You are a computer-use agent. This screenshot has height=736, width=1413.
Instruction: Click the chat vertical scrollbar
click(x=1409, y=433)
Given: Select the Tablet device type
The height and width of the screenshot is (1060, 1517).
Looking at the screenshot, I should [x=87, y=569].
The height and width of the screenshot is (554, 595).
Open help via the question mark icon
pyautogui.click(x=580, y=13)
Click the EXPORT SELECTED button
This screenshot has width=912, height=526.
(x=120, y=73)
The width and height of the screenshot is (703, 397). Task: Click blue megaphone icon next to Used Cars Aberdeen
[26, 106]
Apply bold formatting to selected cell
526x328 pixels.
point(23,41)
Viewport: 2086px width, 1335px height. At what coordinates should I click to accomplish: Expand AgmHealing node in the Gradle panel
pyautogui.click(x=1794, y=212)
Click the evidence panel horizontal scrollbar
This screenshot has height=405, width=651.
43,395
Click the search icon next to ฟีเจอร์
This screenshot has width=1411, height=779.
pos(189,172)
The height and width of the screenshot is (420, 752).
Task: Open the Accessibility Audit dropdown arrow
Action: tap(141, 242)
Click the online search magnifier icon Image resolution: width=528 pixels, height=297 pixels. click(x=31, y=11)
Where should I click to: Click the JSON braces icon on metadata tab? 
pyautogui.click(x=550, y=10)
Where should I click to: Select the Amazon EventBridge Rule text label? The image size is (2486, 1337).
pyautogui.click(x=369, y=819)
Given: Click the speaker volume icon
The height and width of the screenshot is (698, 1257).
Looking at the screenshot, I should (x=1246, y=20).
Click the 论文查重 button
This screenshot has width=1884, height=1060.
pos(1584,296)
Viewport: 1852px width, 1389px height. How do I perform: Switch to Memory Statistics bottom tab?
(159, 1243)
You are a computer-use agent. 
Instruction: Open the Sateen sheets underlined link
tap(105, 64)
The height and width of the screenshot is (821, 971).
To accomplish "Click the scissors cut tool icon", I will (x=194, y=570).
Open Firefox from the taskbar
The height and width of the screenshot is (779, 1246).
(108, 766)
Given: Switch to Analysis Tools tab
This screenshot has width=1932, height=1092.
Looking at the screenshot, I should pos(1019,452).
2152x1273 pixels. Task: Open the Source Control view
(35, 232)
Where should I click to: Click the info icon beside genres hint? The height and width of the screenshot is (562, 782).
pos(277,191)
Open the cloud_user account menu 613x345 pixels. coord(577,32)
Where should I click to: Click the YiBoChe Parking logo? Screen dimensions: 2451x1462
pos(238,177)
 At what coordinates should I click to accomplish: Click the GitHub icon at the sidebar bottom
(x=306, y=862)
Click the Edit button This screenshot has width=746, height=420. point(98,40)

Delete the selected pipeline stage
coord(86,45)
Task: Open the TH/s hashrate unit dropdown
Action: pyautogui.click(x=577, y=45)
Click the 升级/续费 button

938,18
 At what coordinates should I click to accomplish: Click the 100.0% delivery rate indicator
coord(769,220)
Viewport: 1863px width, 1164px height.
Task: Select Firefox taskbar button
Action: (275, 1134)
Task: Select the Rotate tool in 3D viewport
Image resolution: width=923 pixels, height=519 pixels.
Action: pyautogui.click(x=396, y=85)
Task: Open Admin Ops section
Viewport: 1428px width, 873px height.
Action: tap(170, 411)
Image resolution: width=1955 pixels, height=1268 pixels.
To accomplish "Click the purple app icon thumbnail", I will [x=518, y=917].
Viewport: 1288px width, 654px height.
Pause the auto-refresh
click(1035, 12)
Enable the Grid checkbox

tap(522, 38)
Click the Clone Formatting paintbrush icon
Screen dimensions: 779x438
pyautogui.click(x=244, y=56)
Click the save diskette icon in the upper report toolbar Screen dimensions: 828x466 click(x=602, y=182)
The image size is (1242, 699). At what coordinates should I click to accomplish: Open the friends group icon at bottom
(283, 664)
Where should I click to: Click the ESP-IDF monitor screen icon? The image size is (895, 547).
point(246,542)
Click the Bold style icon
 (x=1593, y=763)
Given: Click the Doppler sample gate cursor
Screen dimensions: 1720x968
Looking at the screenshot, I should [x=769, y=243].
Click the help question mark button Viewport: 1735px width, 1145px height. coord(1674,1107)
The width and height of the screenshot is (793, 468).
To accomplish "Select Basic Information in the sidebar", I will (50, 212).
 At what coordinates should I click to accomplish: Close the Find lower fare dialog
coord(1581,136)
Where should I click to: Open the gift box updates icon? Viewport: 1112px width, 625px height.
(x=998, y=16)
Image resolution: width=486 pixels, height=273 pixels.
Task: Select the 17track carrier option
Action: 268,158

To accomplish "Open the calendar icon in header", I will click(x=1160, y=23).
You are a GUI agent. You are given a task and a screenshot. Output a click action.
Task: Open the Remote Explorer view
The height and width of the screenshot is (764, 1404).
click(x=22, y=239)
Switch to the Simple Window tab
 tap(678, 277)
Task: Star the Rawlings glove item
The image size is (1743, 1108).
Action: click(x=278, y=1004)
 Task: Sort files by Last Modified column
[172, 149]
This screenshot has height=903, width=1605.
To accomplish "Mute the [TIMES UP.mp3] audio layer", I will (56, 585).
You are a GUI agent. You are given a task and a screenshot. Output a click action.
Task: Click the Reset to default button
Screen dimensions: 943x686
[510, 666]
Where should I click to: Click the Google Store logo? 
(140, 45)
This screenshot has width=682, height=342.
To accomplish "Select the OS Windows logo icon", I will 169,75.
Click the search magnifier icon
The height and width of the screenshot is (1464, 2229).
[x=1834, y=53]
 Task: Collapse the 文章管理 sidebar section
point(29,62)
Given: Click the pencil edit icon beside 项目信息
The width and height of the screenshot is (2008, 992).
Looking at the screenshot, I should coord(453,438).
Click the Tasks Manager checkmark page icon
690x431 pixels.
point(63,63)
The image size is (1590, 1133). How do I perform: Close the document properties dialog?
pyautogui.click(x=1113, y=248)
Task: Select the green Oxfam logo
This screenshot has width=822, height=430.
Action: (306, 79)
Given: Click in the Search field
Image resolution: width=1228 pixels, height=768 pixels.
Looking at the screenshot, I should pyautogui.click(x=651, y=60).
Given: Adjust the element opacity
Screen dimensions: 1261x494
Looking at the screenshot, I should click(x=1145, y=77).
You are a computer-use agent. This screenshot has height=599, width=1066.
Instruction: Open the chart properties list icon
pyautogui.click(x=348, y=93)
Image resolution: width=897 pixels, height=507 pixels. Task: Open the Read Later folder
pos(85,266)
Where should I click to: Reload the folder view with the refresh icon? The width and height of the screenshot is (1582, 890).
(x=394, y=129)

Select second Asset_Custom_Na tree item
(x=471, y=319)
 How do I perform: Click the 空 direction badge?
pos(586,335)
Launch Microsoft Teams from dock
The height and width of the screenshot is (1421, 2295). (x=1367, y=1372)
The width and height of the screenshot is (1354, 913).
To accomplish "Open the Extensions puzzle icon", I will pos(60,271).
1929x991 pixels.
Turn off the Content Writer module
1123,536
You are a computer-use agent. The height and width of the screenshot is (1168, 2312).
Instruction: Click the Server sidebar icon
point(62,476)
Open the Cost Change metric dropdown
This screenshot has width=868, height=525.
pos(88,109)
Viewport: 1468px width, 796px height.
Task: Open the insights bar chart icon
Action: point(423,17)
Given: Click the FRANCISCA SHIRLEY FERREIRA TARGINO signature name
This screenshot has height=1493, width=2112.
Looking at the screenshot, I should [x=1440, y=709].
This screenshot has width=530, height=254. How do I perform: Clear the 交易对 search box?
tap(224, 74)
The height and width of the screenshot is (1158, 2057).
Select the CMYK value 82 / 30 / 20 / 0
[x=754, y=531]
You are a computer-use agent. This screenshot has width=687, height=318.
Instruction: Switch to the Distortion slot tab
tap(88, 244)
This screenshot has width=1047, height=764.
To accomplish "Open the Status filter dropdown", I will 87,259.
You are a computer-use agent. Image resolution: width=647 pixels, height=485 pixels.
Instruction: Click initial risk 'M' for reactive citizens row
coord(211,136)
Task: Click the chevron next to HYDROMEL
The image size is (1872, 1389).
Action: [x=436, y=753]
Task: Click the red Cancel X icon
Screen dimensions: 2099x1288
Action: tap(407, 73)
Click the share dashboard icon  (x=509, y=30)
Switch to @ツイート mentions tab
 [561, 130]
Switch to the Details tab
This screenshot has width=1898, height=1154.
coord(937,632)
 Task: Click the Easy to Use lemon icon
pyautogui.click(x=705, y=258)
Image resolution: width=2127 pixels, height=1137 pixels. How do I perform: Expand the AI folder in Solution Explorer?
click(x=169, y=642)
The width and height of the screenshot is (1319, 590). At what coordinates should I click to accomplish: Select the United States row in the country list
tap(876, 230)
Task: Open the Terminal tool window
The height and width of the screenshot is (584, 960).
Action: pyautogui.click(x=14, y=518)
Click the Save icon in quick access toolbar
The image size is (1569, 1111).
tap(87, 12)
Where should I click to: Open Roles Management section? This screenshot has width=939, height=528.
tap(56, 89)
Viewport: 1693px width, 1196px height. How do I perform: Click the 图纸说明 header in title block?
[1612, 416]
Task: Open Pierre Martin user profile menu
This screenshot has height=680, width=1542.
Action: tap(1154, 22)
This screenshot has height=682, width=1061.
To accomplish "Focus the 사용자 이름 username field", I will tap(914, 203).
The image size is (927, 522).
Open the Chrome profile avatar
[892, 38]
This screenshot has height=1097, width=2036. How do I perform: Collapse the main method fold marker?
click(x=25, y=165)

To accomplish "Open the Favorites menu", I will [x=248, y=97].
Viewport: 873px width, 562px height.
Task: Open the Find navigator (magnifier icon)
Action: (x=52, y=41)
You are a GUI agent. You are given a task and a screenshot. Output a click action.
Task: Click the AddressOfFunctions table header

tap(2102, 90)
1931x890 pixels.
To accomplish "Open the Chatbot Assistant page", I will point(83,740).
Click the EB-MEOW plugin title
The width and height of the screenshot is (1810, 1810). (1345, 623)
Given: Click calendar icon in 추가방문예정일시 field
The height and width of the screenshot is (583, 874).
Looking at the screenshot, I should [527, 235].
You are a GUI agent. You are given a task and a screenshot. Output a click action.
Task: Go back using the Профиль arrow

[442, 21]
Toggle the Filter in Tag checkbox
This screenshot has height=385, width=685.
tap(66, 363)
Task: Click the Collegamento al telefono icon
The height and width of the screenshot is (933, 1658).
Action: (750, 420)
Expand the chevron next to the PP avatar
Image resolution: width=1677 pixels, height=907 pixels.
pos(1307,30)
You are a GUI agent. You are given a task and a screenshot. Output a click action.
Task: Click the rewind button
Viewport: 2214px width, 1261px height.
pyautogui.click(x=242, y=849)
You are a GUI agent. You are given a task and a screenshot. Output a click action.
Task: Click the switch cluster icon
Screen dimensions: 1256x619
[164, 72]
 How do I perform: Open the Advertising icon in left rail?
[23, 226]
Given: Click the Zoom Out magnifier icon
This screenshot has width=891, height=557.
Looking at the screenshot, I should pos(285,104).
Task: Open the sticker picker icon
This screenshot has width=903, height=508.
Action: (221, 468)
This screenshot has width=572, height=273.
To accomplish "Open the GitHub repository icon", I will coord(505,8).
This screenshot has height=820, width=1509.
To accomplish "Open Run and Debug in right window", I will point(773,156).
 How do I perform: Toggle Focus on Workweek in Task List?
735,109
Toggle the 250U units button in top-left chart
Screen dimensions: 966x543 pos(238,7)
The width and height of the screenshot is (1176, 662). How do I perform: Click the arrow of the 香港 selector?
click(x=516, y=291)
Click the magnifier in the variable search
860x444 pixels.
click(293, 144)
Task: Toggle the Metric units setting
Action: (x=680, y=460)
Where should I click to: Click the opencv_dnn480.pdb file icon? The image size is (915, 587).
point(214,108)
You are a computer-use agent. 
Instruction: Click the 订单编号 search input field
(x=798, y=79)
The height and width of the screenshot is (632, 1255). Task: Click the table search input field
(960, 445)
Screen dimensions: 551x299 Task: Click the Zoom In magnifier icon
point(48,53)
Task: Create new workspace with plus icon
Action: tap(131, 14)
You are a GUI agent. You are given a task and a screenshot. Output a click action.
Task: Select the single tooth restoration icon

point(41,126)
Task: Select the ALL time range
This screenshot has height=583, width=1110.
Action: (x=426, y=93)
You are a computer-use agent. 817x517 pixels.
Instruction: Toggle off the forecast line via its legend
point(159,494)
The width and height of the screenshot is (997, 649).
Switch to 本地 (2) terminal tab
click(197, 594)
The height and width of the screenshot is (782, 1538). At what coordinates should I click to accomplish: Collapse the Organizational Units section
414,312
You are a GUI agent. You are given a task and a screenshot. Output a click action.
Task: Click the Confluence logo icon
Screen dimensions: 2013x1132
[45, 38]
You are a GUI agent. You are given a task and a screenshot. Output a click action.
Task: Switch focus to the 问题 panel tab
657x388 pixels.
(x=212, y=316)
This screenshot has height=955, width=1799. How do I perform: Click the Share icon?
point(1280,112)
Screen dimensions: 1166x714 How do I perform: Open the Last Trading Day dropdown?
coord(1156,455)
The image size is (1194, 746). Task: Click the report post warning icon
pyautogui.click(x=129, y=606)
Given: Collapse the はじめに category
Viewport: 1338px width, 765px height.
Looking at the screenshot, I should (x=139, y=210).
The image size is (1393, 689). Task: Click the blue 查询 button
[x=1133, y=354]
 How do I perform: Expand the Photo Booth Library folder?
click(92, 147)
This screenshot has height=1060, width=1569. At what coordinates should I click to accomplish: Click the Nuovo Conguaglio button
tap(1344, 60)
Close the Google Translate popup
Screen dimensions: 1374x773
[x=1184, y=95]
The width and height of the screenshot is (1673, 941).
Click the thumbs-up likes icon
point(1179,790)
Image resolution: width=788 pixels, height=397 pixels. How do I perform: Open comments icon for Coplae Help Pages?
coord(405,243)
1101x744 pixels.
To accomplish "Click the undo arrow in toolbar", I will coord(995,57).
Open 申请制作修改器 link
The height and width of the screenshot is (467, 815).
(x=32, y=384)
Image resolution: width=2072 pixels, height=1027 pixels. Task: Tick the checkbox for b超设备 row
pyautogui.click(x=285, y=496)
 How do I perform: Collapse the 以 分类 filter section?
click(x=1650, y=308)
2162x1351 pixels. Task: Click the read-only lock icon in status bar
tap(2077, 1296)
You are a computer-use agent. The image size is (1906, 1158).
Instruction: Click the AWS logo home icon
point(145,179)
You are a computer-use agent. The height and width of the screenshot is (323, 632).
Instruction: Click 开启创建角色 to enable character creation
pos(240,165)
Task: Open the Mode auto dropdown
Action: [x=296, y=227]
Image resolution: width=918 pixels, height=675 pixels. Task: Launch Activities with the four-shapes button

● **Description of the task**:
Lines to set down from above: the line with "Click the search icon next to ฟีเจอร์", the line with "Given: Click the speaker volume icon", and every line between, each exactly as written.

● **Exercise answer**:
Click the search icon next to ฟีเจอร์
This screenshot has width=1411, height=779.
pos(189,172)
The height and width of the screenshot is (420, 752).
Task: Open the Accessibility Audit dropdown arrow
Action: tap(141, 242)
Click the online search magnifier icon Image resolution: width=528 pixels, height=297 pixels. click(x=31, y=11)
Where should I click to: Click the JSON braces icon on metadata tab? 
pyautogui.click(x=550, y=10)
Where should I click to: Select the Amazon EventBridge Rule text label? The image size is (2486, 1337).
pyautogui.click(x=369, y=819)
Given: Click the speaker volume icon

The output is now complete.